Work to be completed: Return the listing below word for word, keeping every line and its spacing unchanged.

Extracted information:
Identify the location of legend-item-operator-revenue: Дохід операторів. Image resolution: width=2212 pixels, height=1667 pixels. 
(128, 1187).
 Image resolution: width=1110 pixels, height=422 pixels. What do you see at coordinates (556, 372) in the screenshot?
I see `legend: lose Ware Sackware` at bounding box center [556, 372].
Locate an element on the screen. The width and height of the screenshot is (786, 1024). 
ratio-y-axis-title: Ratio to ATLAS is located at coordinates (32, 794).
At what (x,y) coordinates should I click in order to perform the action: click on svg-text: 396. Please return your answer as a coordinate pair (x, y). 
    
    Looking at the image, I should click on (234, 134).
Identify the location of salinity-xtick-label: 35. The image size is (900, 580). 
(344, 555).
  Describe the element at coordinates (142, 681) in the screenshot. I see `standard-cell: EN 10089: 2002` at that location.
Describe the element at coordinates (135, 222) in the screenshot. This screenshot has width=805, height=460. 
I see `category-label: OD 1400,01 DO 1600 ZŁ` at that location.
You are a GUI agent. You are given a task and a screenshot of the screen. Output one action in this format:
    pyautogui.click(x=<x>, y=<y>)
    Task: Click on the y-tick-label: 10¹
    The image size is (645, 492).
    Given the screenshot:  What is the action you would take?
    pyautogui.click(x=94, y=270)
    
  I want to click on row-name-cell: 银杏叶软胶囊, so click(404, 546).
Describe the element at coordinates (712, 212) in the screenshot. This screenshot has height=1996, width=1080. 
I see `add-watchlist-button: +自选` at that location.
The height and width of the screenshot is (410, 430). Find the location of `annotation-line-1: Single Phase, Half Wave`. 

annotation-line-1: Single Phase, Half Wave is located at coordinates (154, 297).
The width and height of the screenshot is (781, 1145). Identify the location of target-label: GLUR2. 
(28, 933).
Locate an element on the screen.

Completed task:
Identify the location of legend-item-operator-revenue: Дохід операторів. Image resolution: width=2212 pixels, height=1667 pixels. 
(128, 1187).
 Image resolution: width=1110 pixels, height=422 pixels. What do you see at coordinates (556, 372) in the screenshot?
I see `legend: lose Ware Sackware` at bounding box center [556, 372].
Locate an element on the screen. The width and height of the screenshot is (786, 1024). 
ratio-y-axis-title: Ratio to ATLAS is located at coordinates (32, 794).
At what (x,y) coordinates should I click in order to perform the action: click on svg-text: 396. Please return your answer as a coordinate pair (x, y). 
    
    Looking at the image, I should click on (234, 134).
Identify the location of salinity-xtick-label: 35. The image size is (900, 580). 
(344, 555).
  Describe the element at coordinates (142, 681) in the screenshot. I see `standard-cell: EN 10089: 2002` at that location.
Describe the element at coordinates (135, 222) in the screenshot. This screenshot has width=805, height=460. 
I see `category-label: OD 1400,01 DO 1600 ZŁ` at that location.
You are a GUI agent. You are given a task and a screenshot of the screen. Output one action in this format:
    pyautogui.click(x=<x>, y=<y>)
    Task: Click on the y-tick-label: 10¹
    The image size is (645, 492).
    Given the screenshot:  What is the action you would take?
    pyautogui.click(x=94, y=270)
    
  I want to click on row-name-cell: 银杏叶软胶囊, so click(404, 546).
Describe the element at coordinates (712, 212) in the screenshot. This screenshot has height=1996, width=1080. 
I see `add-watchlist-button: +自选` at that location.
The height and width of the screenshot is (410, 430). Find the location of `annotation-line-1: Single Phase, Half Wave`. 

annotation-line-1: Single Phase, Half Wave is located at coordinates (154, 297).
The width and height of the screenshot is (781, 1145). Identify the location of target-label: GLUR2. 
(28, 933).
Locate an element on the screen.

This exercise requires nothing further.